Irony: Clean Money Group Donates More than Power Company


The Virginia Public Access Project has updated its list of largest campaign donors in Virginia, and the results making good reading.

My money is cleaner than yours. Perhaps the most fascinating tidbit is that Charlottesville-based Michael Bills, founder of Clean Virginia and scourge of Dominion Energy Virginia’s influence on state politics, has injected more money into the political system than Dominion has so far in 2018-2019. Bills donated $245,000 while Dominion contributed $190,940. (The Dominion number does not include personal contributions by Dominion executives. CEO Thomas Farrell, for example, has given $7,500 so far. Dominion executives Paul Koonce and William Murray chipped in $5,000 and $4,500 respectively. Still, Bills managed to give more than Dominion’s PAC and executives combined.)

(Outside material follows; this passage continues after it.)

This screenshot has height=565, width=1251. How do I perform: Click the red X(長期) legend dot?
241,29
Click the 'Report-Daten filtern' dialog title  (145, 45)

Clean Virginia’s mantra: “In Virginia, corruption is legal, and it is time for that to end.” Clean Virginia’s solution: The organization out-bids its sworn enemy for the loyalty of Virginia legislators.

To my mind, the most fascinating untold story in Virginia politics today is the rise of Charlottesville’s landed aristocracy as a bankroller of liberal and Democratic Party causes. Virginia’s horse country gentry helped lefty Tom Periello nearly unseat moderate Ralph Northam in the 2017 Democratic Party nomination for governor. I view Bills’ Clean Virginia initiative as a continuation of that momentum.

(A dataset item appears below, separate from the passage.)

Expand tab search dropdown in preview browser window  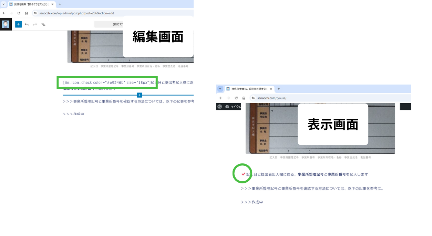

Speaking of big money… Democratic PACs and allied groups totally dominate the list of largest donors. These include the Stronger Together PAC, which raised money for Northam’s campaign; the Laborer’s District Council, which gave heavily to the Northam campaign; and the Commonwealth Victory Fund and the Legislative Majority PAC, two Democratic Party-aligned groups.

The biggest GOP-leaning donor was William B. Holzman, a Shenandoah Valley oil and gas distributor. Collectively speaking, Virginia’s big businesses — Dominion, Comcast, Verizon, Altria, and the Realtors and Bankers associations — lean to the GOP but they spread their money between both parties. If political power in the General Assembly shifts to the Democrats, the corporate money likely will follow.

How will the media cover this story? As far as I can tell, only David Ress with the Daily Press has reported on the latest VPAP numbers. His focus, unsurprisingly, was Dominion — although he took a man-bites-dog angle on the story, noting that the utility is not the biggest campaign contributor this year. I’m waiting for the media to start showing the same level of interest in the other big-money players as it does in Dominion. And don’t get me started about all the “dark money” sloshing around the system. I’ll save that for another day.

Postscript: By the way, U.S. Senator Tim Kaine is out-raising Republican Corey Stewart by a ratio of about 17 to one. Clearly, Virginia’s moneyed class is avoiding the Trumpier-than-Trump candidate like the Ebola virus. Worse for Stewart, he’s even losing the small-donation race (less than $200) by a margin of about three-to-one. This race will be a wash-out. The Virginia GOP looks like it’s in huuuge trouble.